Hanneman likens the current situation to an eighth-grade shop class.
“Everyone was given the same amount of balsa wood, which is the flimsiest, almost foam-type of wood, but we were instructed to make a bridge out of it and see whose bridge could hold the most weight before it crashed,” she said. “The bridges that were the best reinforced ones, that had the best support, never broke at all. They held a substantial load. Most of those bridges broke. Right now, I feel like we are playing a very dangerous game where we are all doing that assignment. … We are using essential workers and essential professions instead of bridges and we’re finding how much pressure they can take before we’re willing to break.”
Hers was one observation the House Health Finance and Policy Committee heard Thursday from state health officials and other medical professionals on the extent of what is happening. No action was taken.
“The attempt we’re making is to give the public more of a window into what is really going on because we’re in a situation where we need everyone’s help. We need to really come together and fight this pandemic together,” said Rep. Tina Liebling (DFL-Rochester), the committee chair.
“It is not enough to simply say ‘thank you,’” said Rep. Liz Boldon (DFL-Rochester), a nurse for about 20 years.
Health Commissioner Jan Malcolm said the numbers, at the moment, remain troubling.
“It’s sort of the perfect storm,” she said. “An already taxed system, a tsunami of cases, a lower proportion of which would still net more numbers needing hospitalization at a time when staffing is lower than it has been and the system is incredibly, incredibly stressed from this long and arduous marathon that they continue to run on our behalf.”
Thursday's COVID-19 update from the department shows 11,510 newly reported cases and 52 newly reported deaths in a 24-hour period ending at 4 a.m. Wednesday. Minnesota's test positivity rate on a seven-day rolling average is a record-high 20.7%. Also released Thursday, the department’s weekly COVID-19 report shows numbers moving the wrong way.
“The good news is the illness appears to be milder in most people, but just as a factor of sheer numbers we will continue to see high hospitalizations,” Malcolm said, urging people get vaccinated. “Booster doses really, really do help in providing protection against hospitalization.”
Like everyone else, health care professionals are contracting COVID-19, which, coupled with things like burn out and vaccine mandates, leads to extraordinary staffing shortages in health care facilities.
And dwindling hope among employees.
“We are far enough into this pandemic to face the true reality there isn’t any more help coming,” said Kelley Anaas, an ICU nurse. “But the front line, the only line, still needs support and incentives to keep going. We need those in the position of power to see our humanity, recognize our limits and fill our cups so we can keep pouring from them.”

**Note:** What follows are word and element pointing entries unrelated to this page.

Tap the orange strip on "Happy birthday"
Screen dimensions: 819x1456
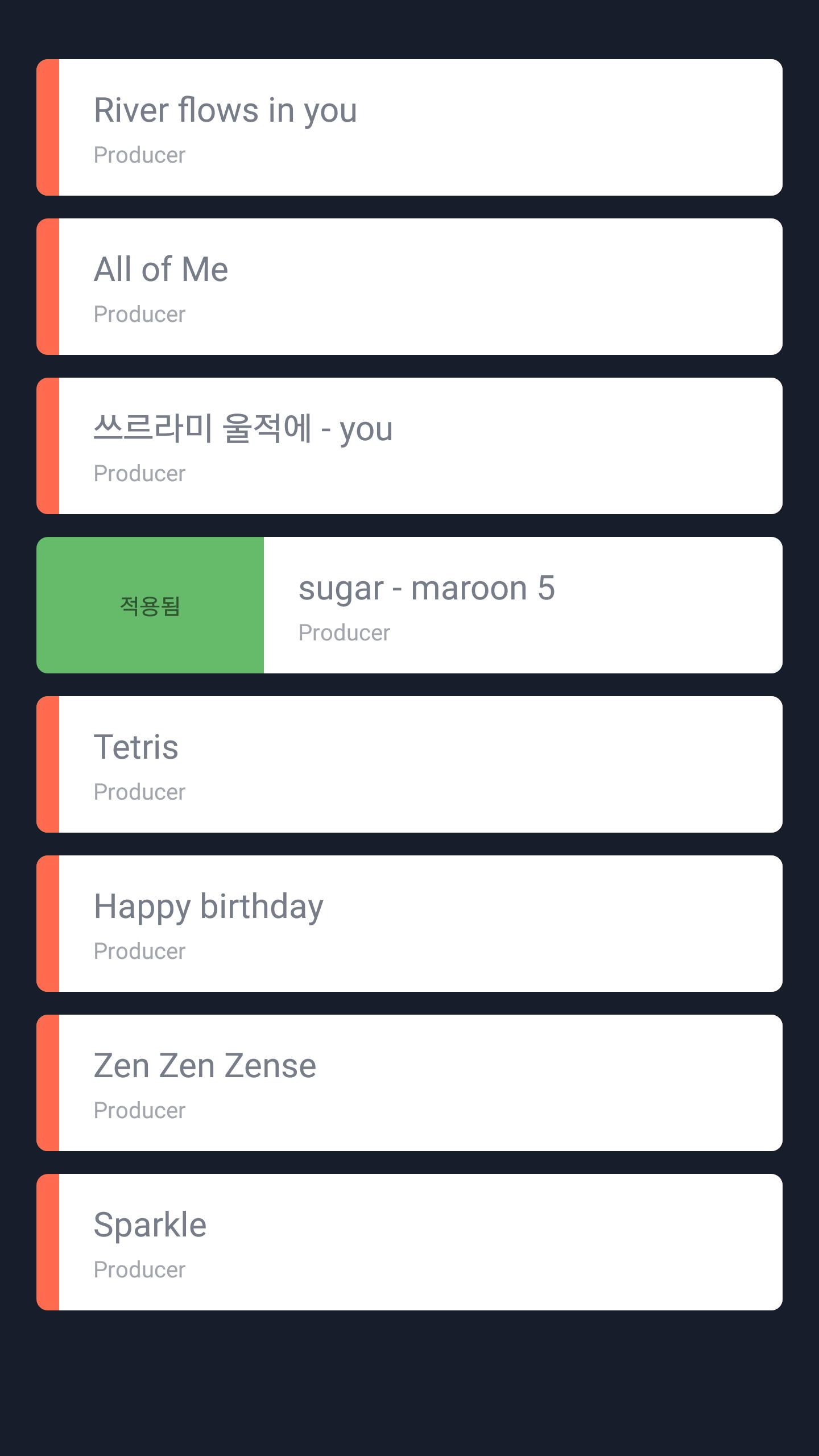48,924
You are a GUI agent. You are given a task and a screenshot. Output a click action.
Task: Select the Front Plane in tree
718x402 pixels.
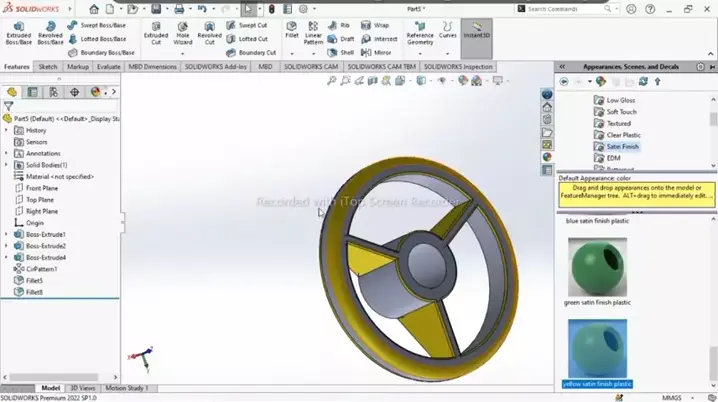(x=41, y=188)
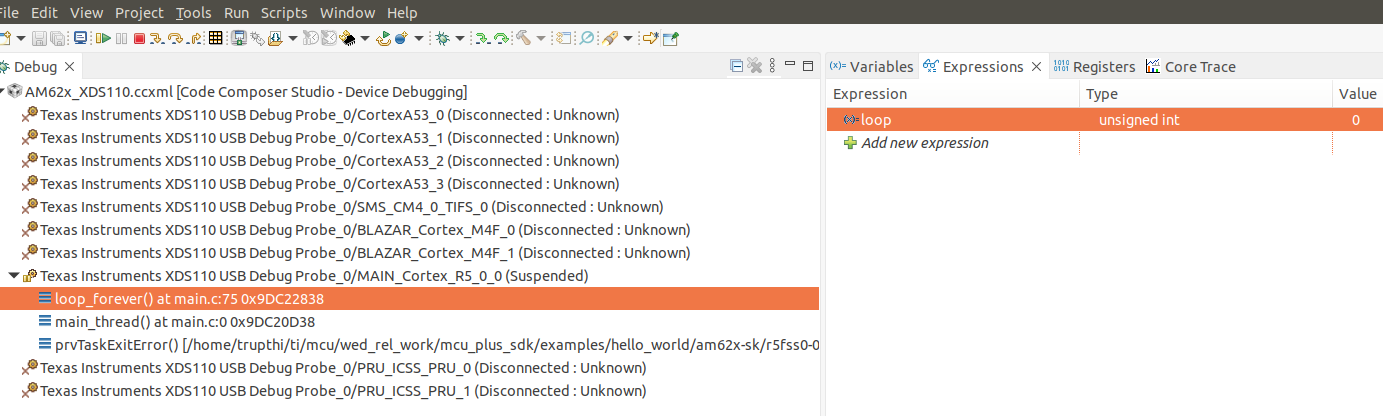1383x416 pixels.
Task: Click Collapse All icon in Debug view
Action: [737, 67]
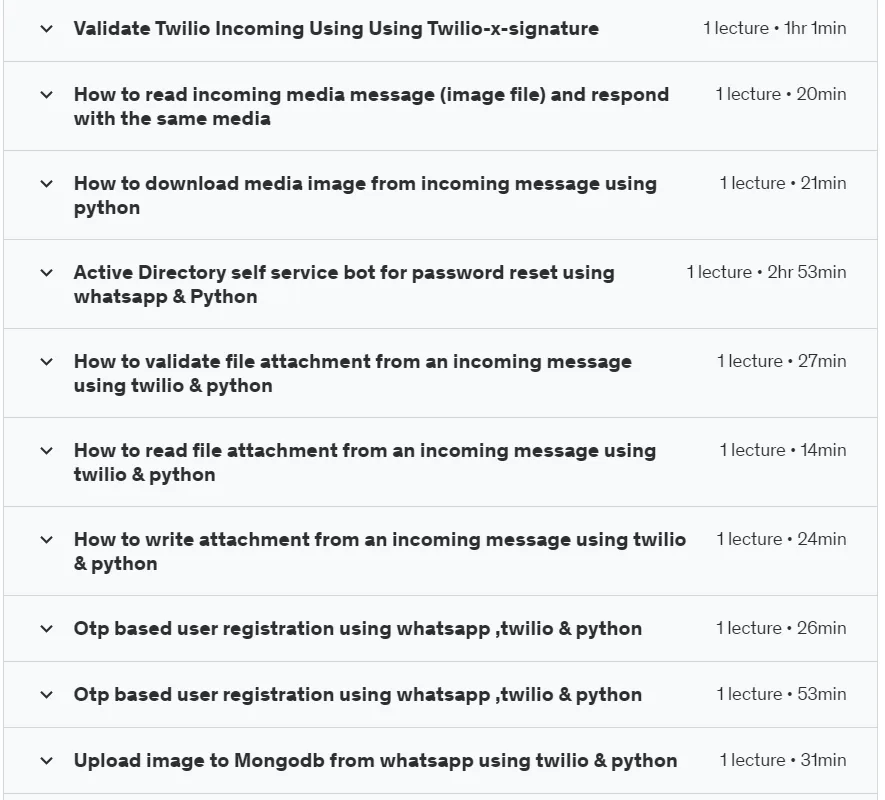The image size is (885, 800).
Task: Expand chevron for download media image section
Action: tap(47, 183)
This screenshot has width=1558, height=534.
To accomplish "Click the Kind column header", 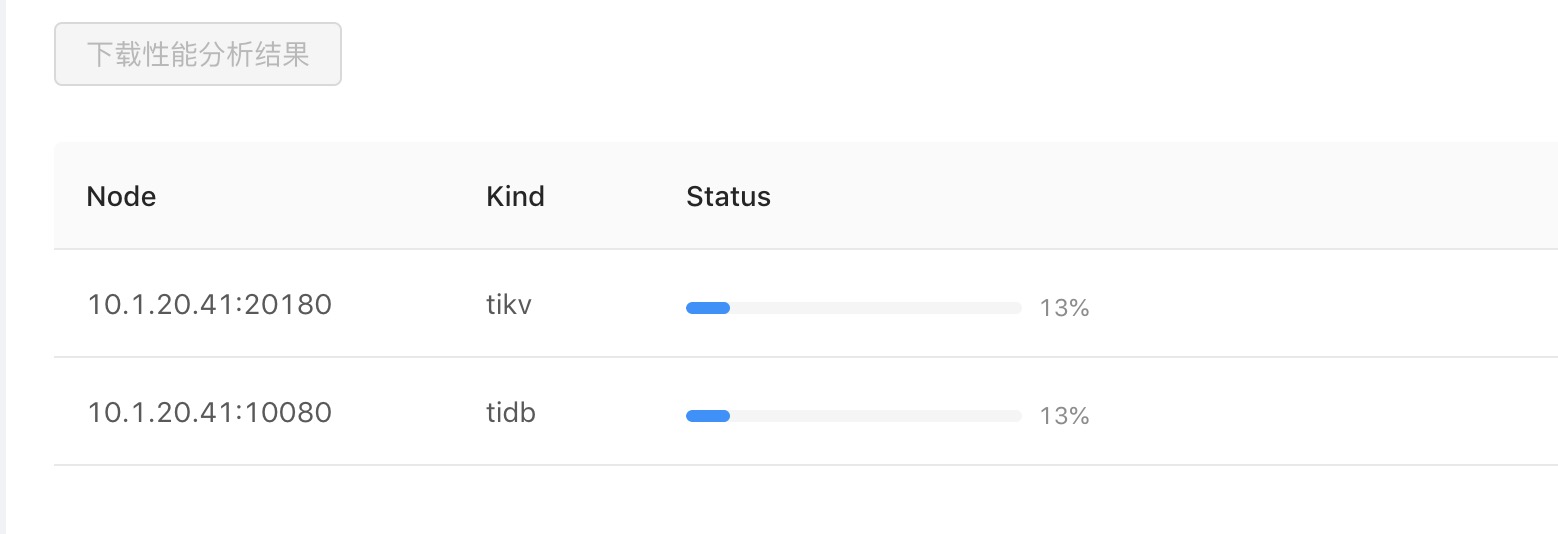I will point(515,196).
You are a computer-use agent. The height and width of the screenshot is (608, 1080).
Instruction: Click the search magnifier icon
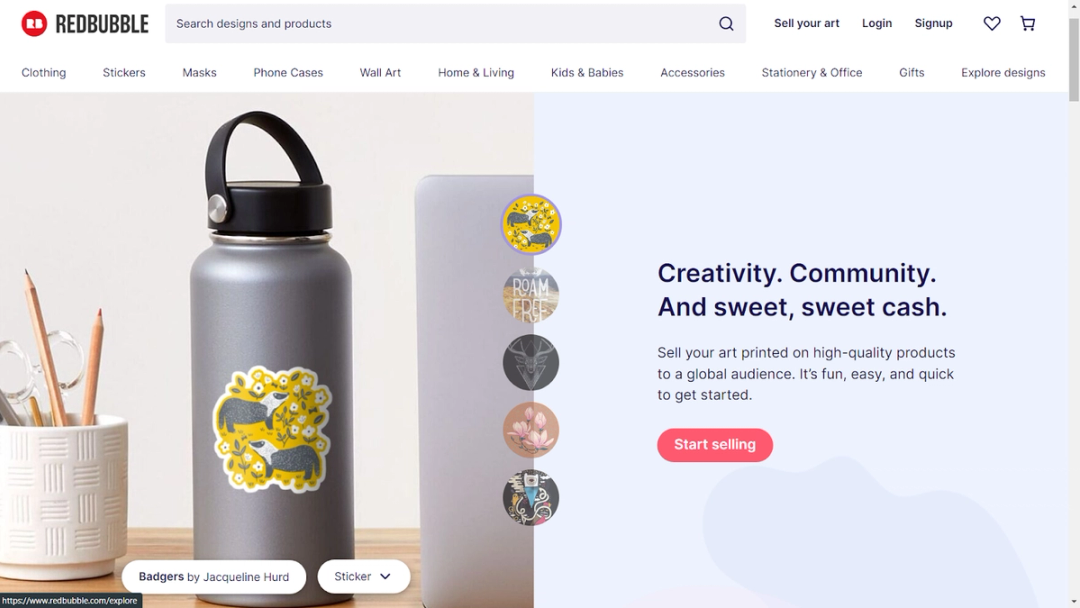(x=726, y=23)
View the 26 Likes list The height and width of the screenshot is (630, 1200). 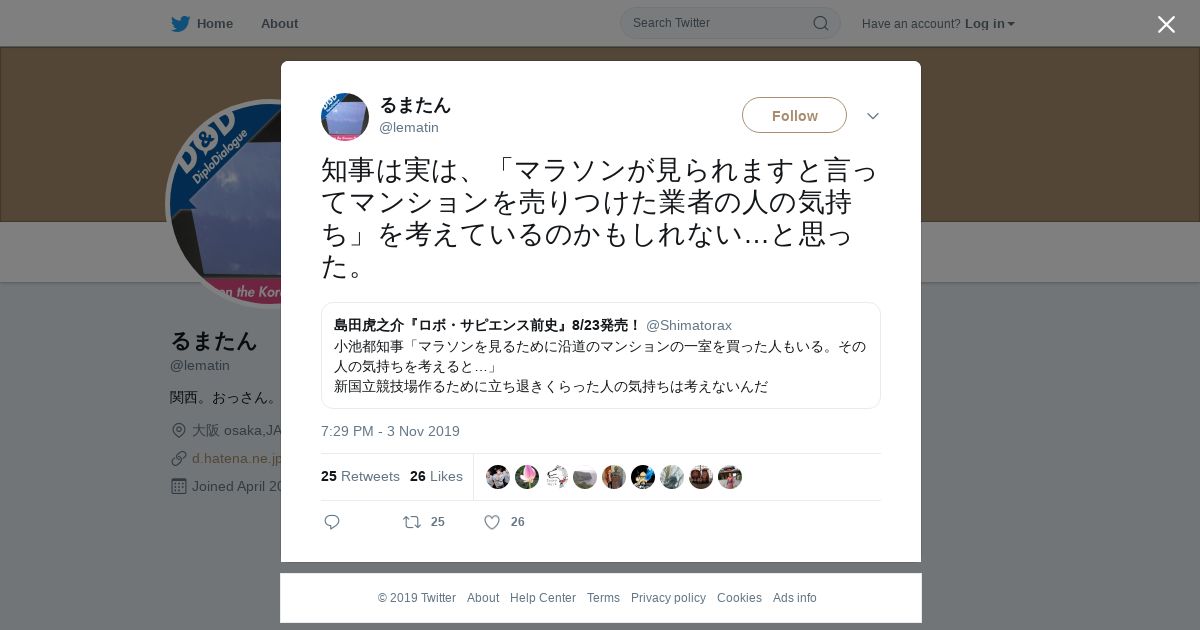coord(436,476)
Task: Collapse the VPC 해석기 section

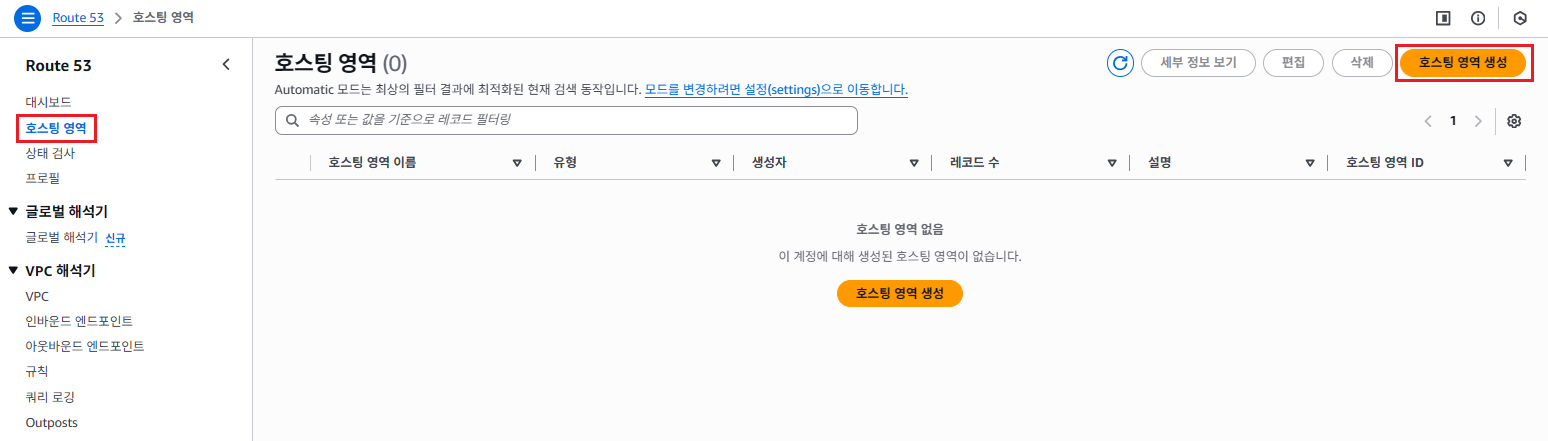Action: (x=13, y=270)
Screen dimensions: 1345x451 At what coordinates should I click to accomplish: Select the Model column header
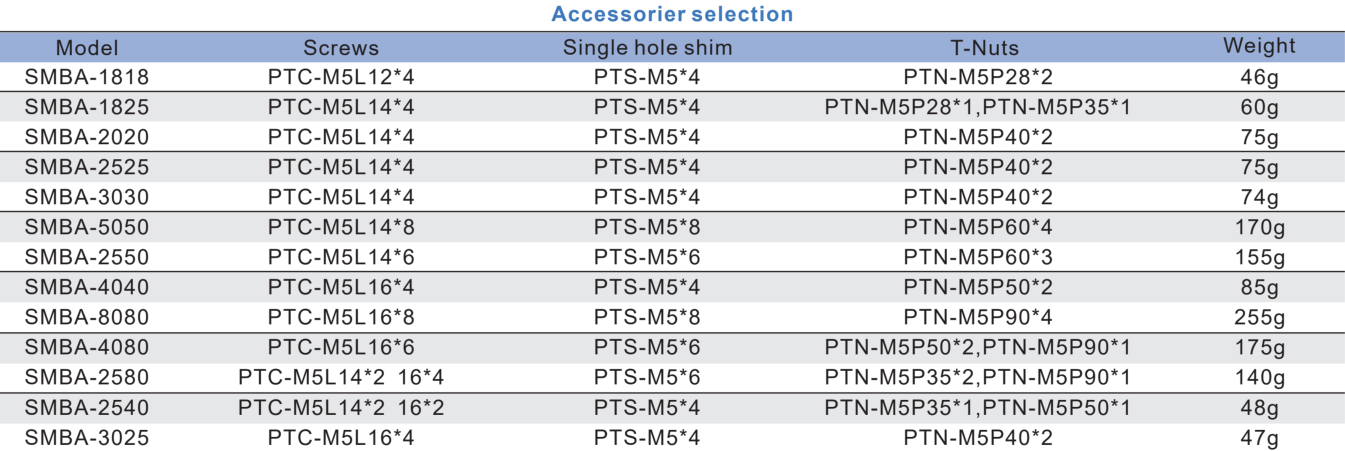[87, 47]
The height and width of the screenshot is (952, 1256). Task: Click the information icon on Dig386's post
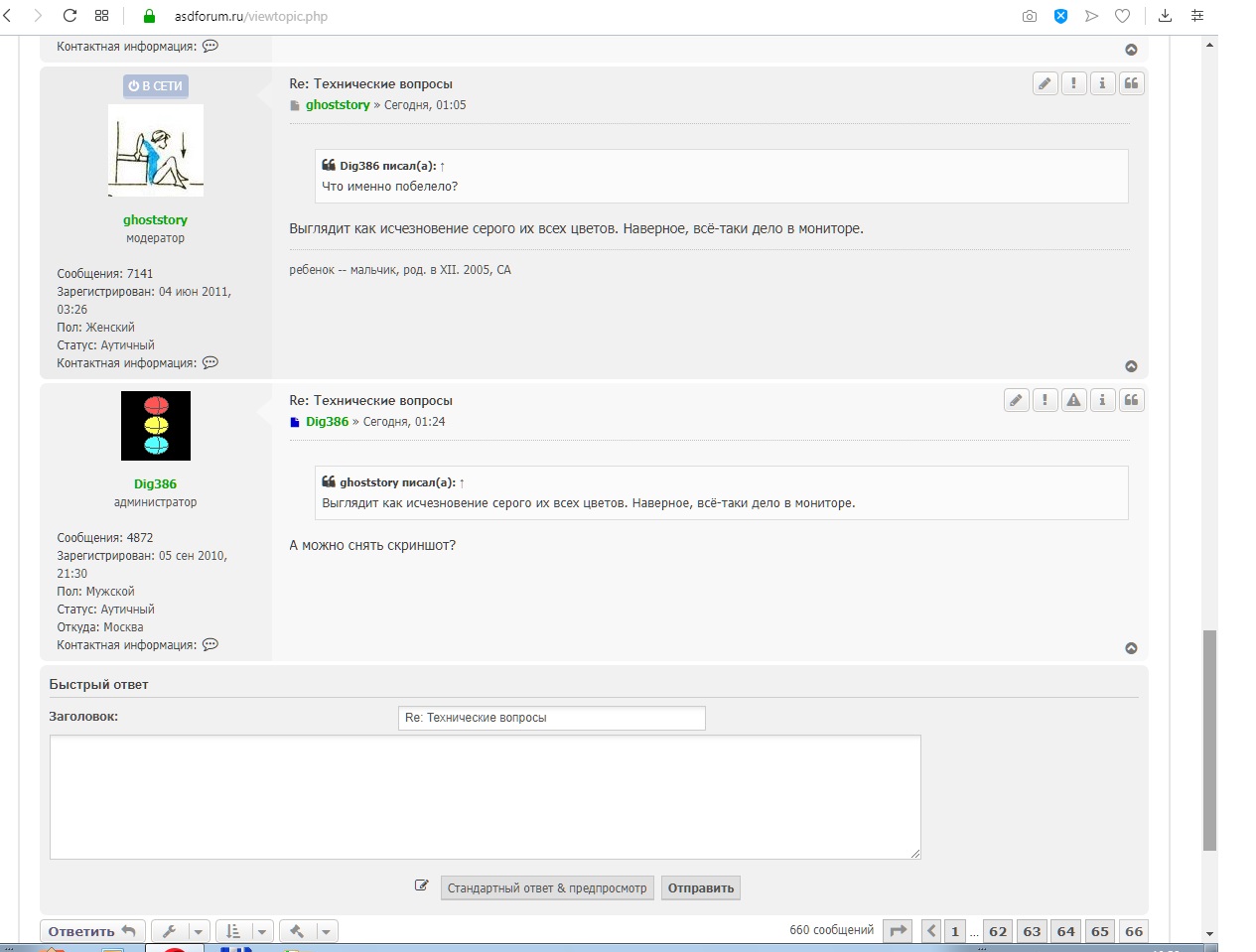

Gov. Tim Walz announced Wednesday that he intends to shift $40 million to help emergency hospital staffing. The decision will aim to cover provider costs associated with emergency staffing support and allow 350 temporary workers — primarily nurses — to work 60 hours a week for 60 days in hospitals around Minnesota. The dollars would come from a federal allocation to the state for pandemic aid.
Anaas has concerns, for example a fill-in not knowing where supplies are kept or which specialist to page in the middle of the night.
“Right now, travel nurses are a Band-Aid on a bullet wound,” she said. “We need to stop the bleed.”
Additionally, the governor noted the Department of Health is “taking emergency action to provide regulatory relief to hospitals and long-term care facilities, allowing them to expand capacity to more easily treat additional patients.” This includes waiving some fees and restrictions to add beds, permitting expanded capacity and allowing nursing homes to move or transfer patients without normal transfer and waiting periods.
Earlier in the day, the Senate Human Services Reform Finance and Policy Committee held an informational hearing on long-term care staffing shortages. (Watch the meeting)
“We are no longer in crisis; we are on the brink of collapse,” said Kari Thurlow, president and CEO of LeadingAge Minnesota, who said without emergency aid many nursing homes would have closed, especially those without a corporate infrastructure for support. “… The acute staffing crisis does lead to historically low occupancy and makes it very difficult to continue to operate.”